We are often encouraged to think of face-selective areas surrounded by non-face selective areas. This model however does not apply here at all. When it comes to predict behavioral performance, what matters is NOT what the maximal response of a voxel is, but whether is it near or far the peak of face selectivity. Note that the voxels within the 200mm2 border that do not respond reliably more to one category (therefore, they respond to faces and objects) respond more like face-voxels then they respond like non-selective voxels outside of that region. I made this summary figure to illustrate that the only model with “two kinds” of voxels (model A) that can explain these data is one where one kind of voxel shows both face selectivity and car expertise effects. Even then, this really fits with the pattern on the left FFA. In this Figure, the colors on the right just refers to “kinds” of cells, and the discussion on the right refers to whether you can use a “two kinds of voxels” or a “three-kinds of voxels” (model B) to explain the results. Note that given our design, “face response” means a stronger response to faces than objects, but “car response” means a correlation between responses to cars and car expertise.

In our view, these results are compatible with a spatial distribution of face and car expertise responses that overlap to a large extent, and likely overlap more as a function of expertise, since it likely takes a lot of expertise with cars to match that which we have with faces and to recruit the same number of cells. If we had a single scale on which to compare degree of expertise for faces and cars, the comparison of the spatial distribution of selectivity for the two categories in people with matched expertise would be interesting.

In sum, are there voxels that show an expertise effect for cars and that are not categorized here as “face voxels”?: sure there are. This of course doesn’t mean that these voxels do not respond to faces. Their selectivity relative to other categories, for one reason or another, was not as strong and reliable. Also note that the location of these voxels remains constrained by face-selectivity: they are found near the peak of face selectivity, defined independently. In a way, faces appear to recruit a subset of an area that responds to expertise more generally. It would be very interesting to test subjects with enough of a range in expertise for faces to actually compare apples to apples here: expertise effect for cars and expertise effect (not just mean selectivity) for faces. Perhaps the overlap is even greater then.

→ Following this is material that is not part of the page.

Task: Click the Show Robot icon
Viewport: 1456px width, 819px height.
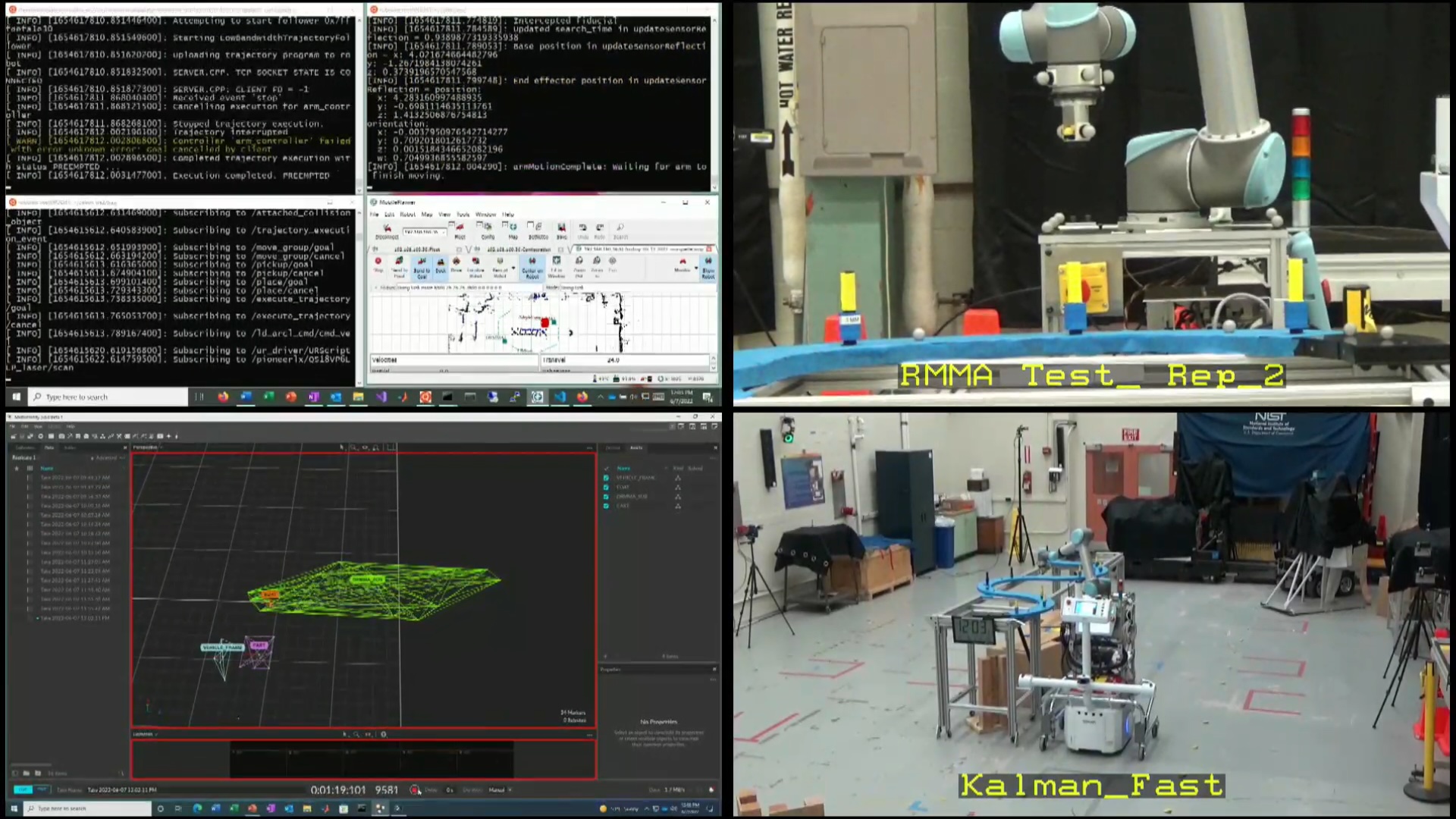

Most importantly, we do not find “face” voxels that do not show a car expertise effect. By an extension to humans of the results that Doris Tsao and her colleagues have published, whereby in the center of a face-selective patch, 97% of the cells are face-selective. If this result holds true in human FFA, then we’d have to conclude that much of the car expertise effects found in the heart of FFA are coming from face cells!